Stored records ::

■ ■ ■ ■ ■

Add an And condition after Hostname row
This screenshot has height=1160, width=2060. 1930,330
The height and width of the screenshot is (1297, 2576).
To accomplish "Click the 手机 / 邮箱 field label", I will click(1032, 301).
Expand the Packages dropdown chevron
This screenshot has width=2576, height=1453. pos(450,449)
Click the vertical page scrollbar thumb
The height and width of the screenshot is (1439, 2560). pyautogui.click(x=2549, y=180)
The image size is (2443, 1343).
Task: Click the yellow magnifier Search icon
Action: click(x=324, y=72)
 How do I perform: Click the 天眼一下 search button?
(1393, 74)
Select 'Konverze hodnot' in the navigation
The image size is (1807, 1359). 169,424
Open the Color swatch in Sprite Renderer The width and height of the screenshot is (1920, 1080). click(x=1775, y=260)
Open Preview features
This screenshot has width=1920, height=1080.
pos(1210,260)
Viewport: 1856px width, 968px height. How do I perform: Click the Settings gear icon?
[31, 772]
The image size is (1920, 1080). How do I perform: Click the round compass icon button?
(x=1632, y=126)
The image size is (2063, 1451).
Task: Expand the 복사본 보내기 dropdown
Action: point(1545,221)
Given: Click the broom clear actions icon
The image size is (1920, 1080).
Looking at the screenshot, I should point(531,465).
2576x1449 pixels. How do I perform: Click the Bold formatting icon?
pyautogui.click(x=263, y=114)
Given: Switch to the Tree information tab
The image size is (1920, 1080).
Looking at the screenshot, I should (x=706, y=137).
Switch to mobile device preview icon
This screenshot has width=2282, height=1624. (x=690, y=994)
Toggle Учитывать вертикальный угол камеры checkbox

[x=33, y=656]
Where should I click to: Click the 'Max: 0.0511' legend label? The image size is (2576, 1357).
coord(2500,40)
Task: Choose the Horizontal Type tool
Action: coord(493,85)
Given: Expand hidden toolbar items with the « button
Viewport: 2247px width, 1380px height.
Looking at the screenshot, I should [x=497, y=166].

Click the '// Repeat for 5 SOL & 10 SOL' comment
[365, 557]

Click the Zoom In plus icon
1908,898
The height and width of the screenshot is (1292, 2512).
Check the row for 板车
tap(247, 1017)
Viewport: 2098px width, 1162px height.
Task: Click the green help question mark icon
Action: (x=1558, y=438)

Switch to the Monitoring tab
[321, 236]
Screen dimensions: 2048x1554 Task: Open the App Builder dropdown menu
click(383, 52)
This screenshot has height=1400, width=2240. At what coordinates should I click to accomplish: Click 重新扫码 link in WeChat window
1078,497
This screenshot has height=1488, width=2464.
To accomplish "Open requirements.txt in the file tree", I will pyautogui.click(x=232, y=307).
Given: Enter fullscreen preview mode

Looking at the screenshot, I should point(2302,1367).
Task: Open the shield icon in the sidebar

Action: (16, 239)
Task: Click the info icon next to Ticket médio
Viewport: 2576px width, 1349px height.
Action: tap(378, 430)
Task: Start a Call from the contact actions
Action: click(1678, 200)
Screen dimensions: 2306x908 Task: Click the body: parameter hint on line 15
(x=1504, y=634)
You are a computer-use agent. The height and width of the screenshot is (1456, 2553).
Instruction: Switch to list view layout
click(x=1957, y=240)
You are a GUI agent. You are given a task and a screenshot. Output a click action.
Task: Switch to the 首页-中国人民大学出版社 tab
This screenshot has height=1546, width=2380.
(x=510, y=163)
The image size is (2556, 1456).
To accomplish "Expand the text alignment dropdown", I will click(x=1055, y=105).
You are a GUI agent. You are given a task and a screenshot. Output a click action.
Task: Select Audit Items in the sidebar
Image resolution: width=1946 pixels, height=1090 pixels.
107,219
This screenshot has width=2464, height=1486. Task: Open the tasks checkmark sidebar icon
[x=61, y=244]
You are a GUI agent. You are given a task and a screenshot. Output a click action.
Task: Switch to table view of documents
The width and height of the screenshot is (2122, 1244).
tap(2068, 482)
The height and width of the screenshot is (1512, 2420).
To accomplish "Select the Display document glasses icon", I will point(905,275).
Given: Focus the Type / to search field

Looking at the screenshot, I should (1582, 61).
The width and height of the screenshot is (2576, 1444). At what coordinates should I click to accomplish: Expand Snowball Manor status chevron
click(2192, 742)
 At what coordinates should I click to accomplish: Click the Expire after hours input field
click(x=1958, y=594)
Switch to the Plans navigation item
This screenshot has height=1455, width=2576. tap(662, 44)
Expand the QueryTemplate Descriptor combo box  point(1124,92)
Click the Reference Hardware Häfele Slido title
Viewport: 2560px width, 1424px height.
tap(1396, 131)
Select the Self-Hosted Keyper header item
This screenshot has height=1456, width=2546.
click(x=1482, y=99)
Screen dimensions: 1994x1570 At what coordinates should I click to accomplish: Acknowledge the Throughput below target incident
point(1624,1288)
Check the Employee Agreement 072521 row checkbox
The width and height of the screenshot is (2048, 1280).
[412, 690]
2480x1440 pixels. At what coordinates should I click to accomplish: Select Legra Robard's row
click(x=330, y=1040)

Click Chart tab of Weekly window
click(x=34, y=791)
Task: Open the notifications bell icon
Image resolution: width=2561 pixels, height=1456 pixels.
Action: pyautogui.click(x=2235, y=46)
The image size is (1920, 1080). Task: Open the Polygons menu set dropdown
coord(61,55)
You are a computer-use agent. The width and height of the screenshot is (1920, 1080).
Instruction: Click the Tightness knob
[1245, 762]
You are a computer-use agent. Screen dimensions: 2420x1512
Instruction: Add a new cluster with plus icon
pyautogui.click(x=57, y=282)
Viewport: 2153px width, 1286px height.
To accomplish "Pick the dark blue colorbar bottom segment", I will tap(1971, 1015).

■ ■ ■ ■ ■

Task brief :: Take the lines above from the one containing "Task: Open the shield icon in the sidebar" down to the one containing "Task: Switch to the 首页-中国人民大学出版社 tab", and transcribe them exactly, both ends included.

Response ::
Task: Open the shield icon in the sidebar

Action: (16, 239)
Task: Click the info icon next to Ticket médio
Viewport: 2576px width, 1349px height.
Action: tap(378, 430)
Task: Start a Call from the contact actions
Action: click(1678, 200)
Screen dimensions: 2306x908 Task: Click the body: parameter hint on line 15
(x=1504, y=634)
You are a computer-use agent. The height and width of the screenshot is (1456, 2553).
Instruction: Switch to list view layout
click(x=1957, y=240)
You are a GUI agent. You are given a task and a screenshot. Output a click action.
Task: Switch to the 首页-中国人民大学出版社 tab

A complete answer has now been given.